→ **Exercice écrit**
Reproduisez à l'identique le passage allant de la ligne qui contient « Screen dimensions: 1391x554 » jusqu'à celle qui contient « click(46, 535) », ces deux lignes comprises. N'incluez pas les images dans votre réponse.

→ **Relevé des données**
----
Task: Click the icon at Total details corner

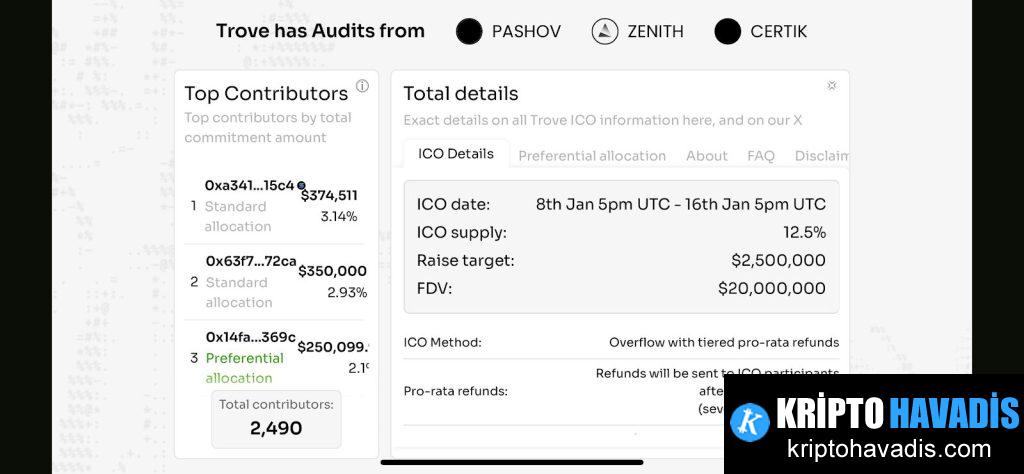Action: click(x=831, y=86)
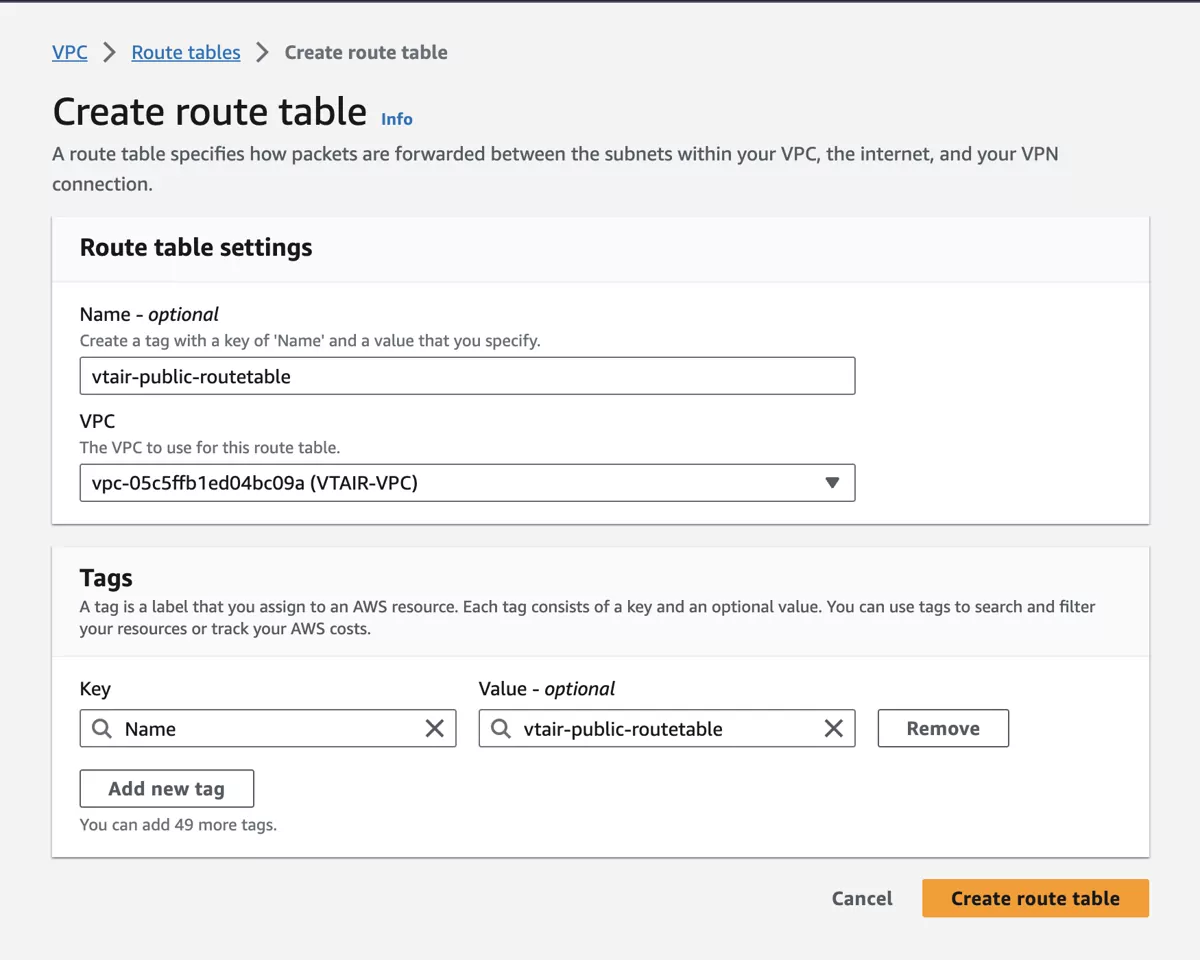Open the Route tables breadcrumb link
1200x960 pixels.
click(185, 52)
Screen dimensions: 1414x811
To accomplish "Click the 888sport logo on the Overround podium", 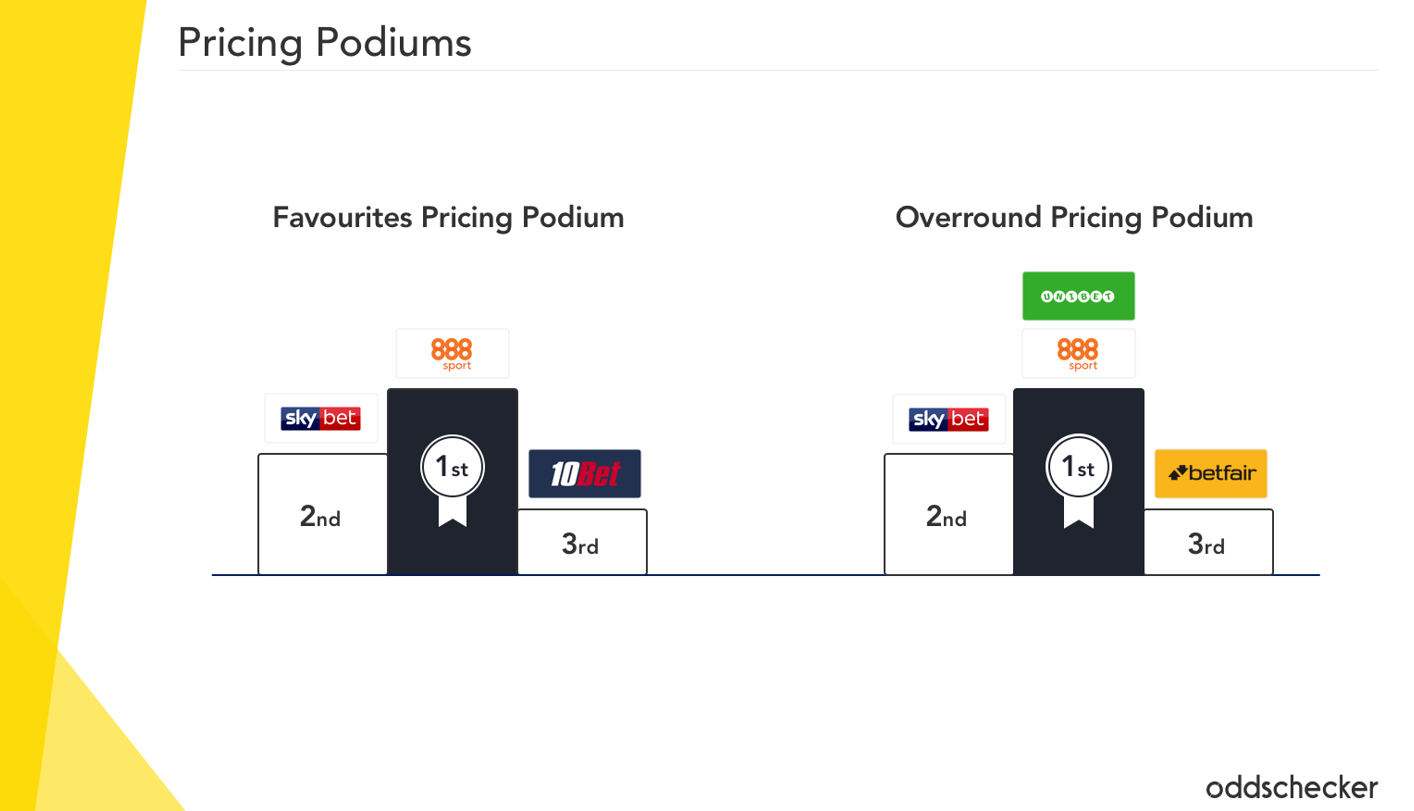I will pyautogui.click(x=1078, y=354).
----
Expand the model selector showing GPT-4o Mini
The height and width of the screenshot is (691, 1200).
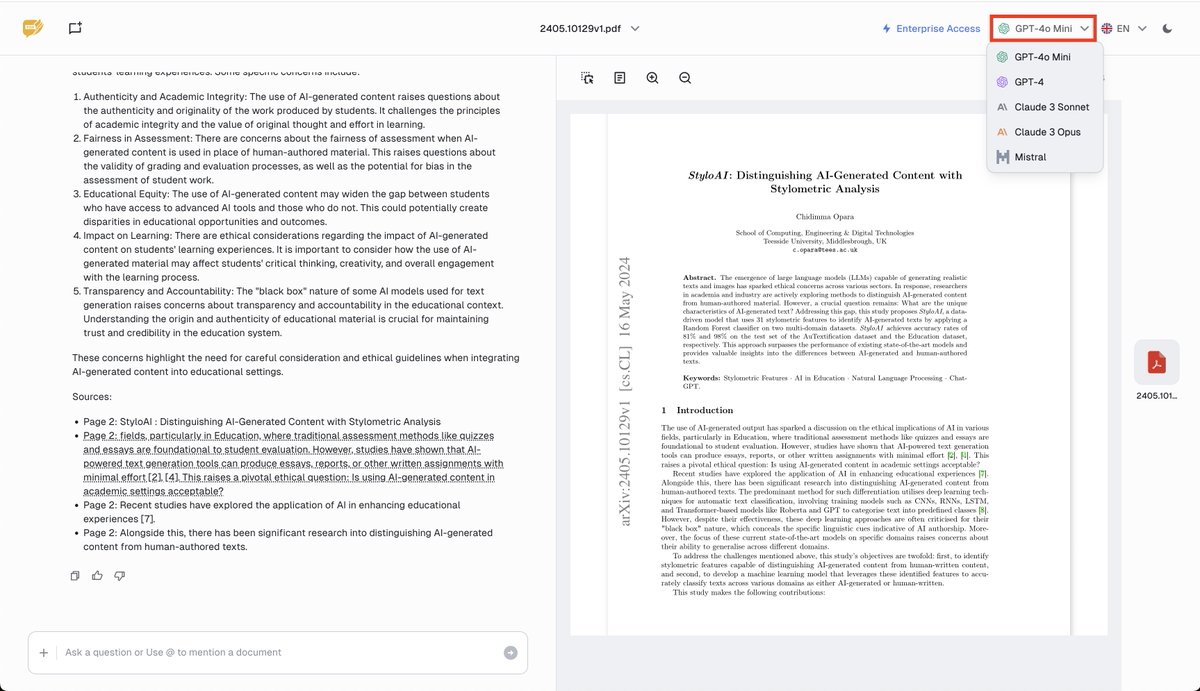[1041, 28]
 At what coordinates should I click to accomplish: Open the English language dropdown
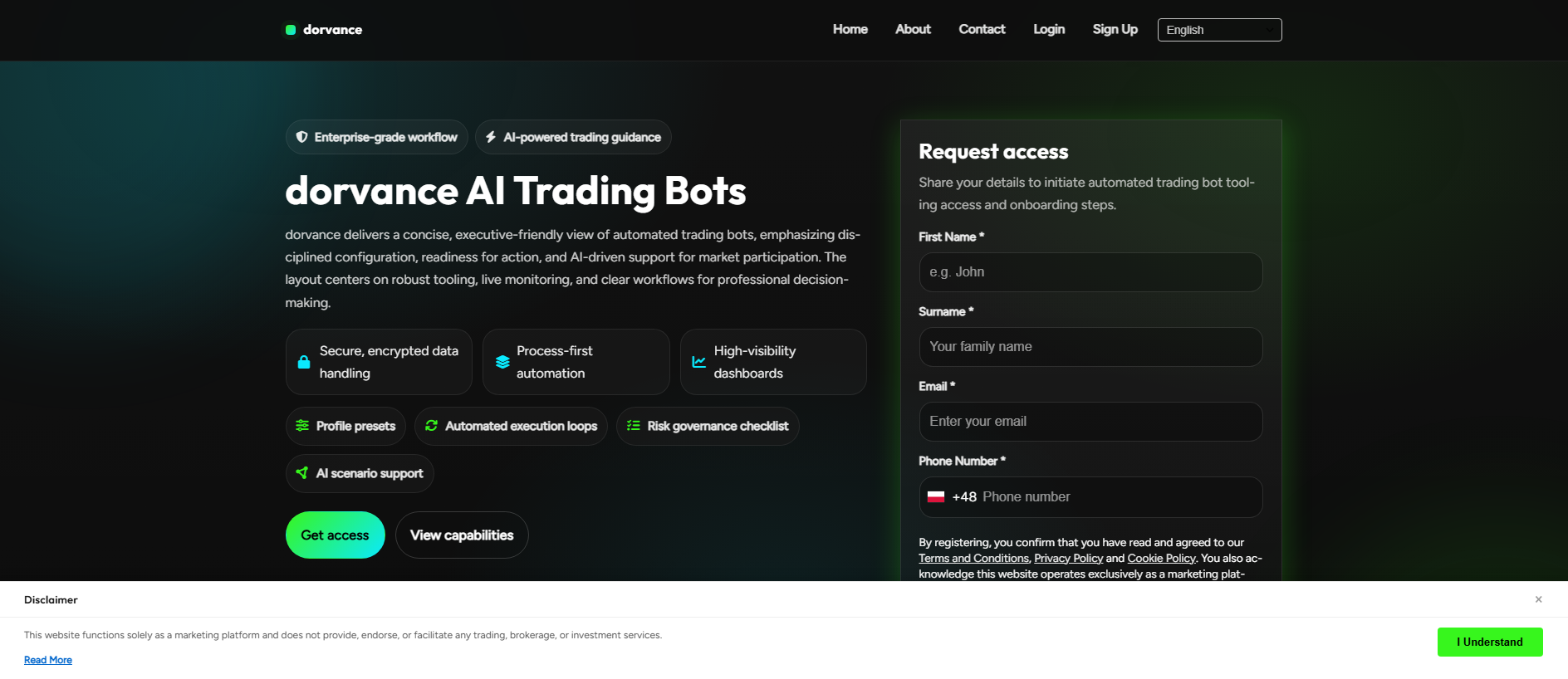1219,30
----
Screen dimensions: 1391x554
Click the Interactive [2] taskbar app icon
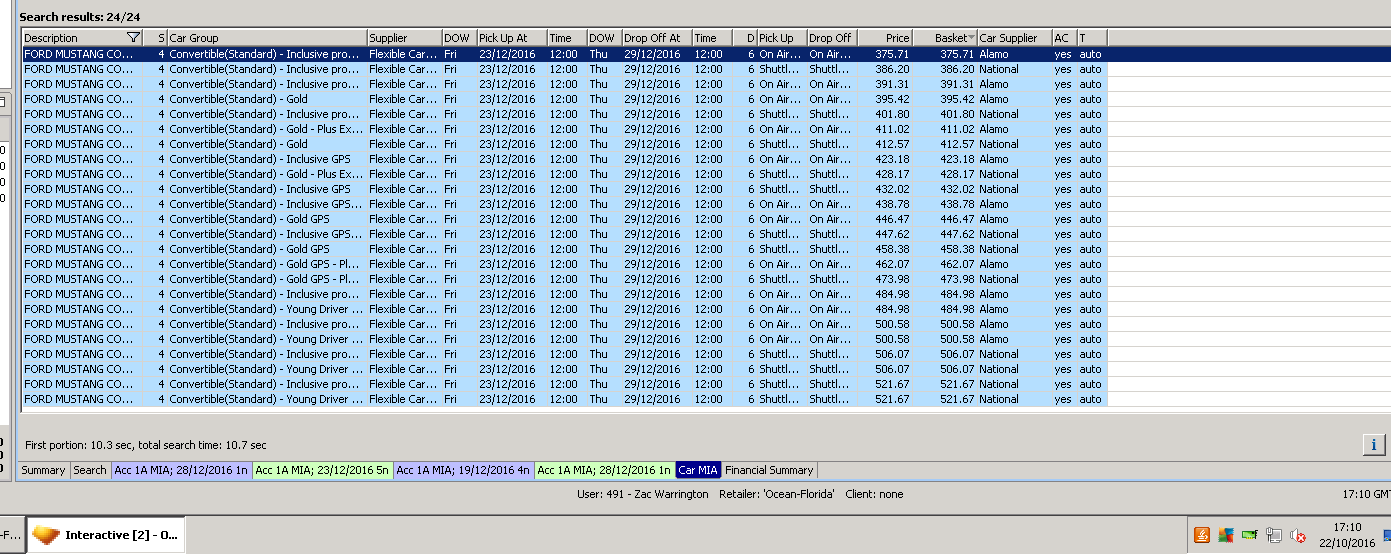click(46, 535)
----
→ **Corrigé**
Screen dimensions: 1391x554
Click the Interactive [2] taskbar app icon
click(46, 535)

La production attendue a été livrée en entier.